While all movement can lead to experiencing the ‘runner’s high’, McGonigal highlights the additional benefits of getting outside. “People who exercise outdoors report some really profound experiences – a tremendous sense of relief of anxiety, a feeling of being at peace or at one with the universe,” she explains. 

“There is something going on when people run outdoors, it’s almost like people are having a switch flipped in their brains that puts them into this transcendence state. As it turns out, we now know from studies that when people are active outdoors it actually creates a kind of focus, mindfulness and mind quieting that looks a lot like what happens if you train in meditation for decades and spend tens of thousands of hours learning to focus the mind and calm the mind – people experience this spontaneously when they run in nature. That is part of what makes ‘green exercise’ so special. It can be a really spiritual experience for a lot of people. 

“People report really feeling connected to life itself. When we are out in nature, we shift into a state of having to be aware of our environment and that really is part of what it means to be human – to figure out how to navigate the world and how to be a part of the natural world.
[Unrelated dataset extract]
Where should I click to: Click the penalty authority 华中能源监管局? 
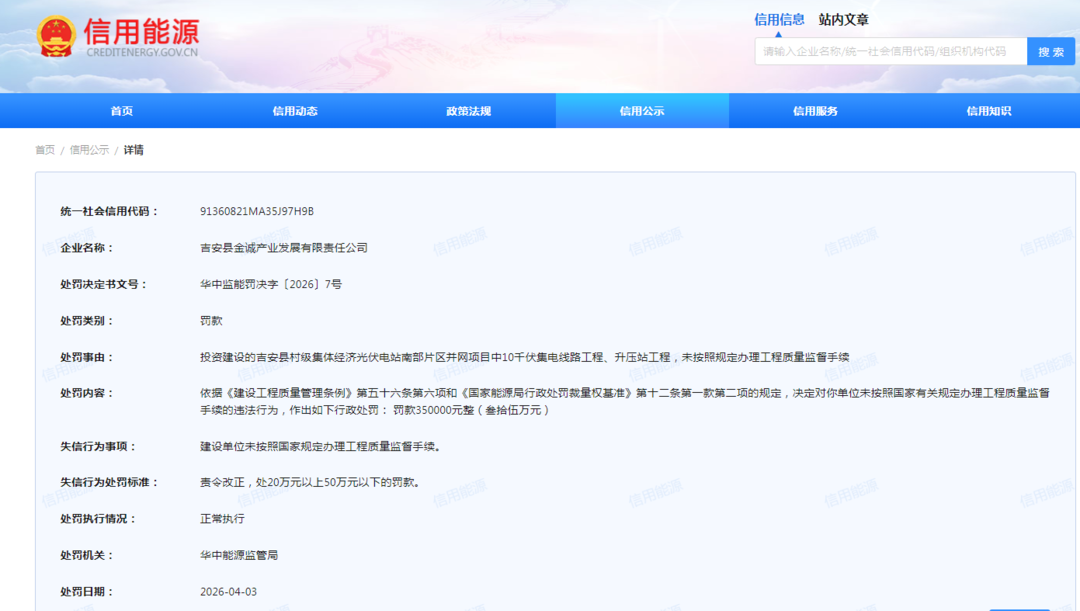(238, 555)
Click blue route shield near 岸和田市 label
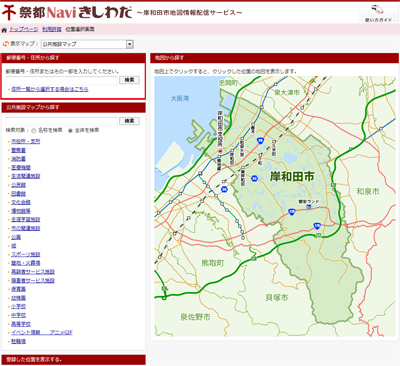Viewport: 400px width, 366px height. [x=254, y=179]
“When you’re talking about trail running or really challenging races, you are getting literal physical feedback from your body that says who you are is tough, who you are is capable, who you are is someone who can adapt and push through and persevere and figure things out and put one foot forward even when every cell in your body is screaming to stop. Once you have that embodied knowledge of your own strength, when other challenges come up in life, it kicks in. It is a physical memory that you are someone who can overcome obstacles, that you can do things that other people can’t or other people won’t, that when part of you wants to give up, you already know there is a part of you that will choose to keep going when it matters and that you can trust that part of yourself.”

Did you know? 

“There is bacteria in dirt that actually acts as an antidepressant when you inhale it, like when you kick up dirt on the running trail,” McGonigal smiles. “It’s like in order for us to be at peace, we actually need to literally breathe in the natural world.

“It doesn’t have to be ideal running weather – it can be in the rain, it can be in the cold. Research shows that being in different types of weather and environments can bring out different benefits of green exercise. Even in the cold and rain, don’t be afraid of the outdoors. Often when you give in to allowing yourself to be a part of it, you can reap the benefits even if it’s not the ‘perfect’ run day that you imagined.”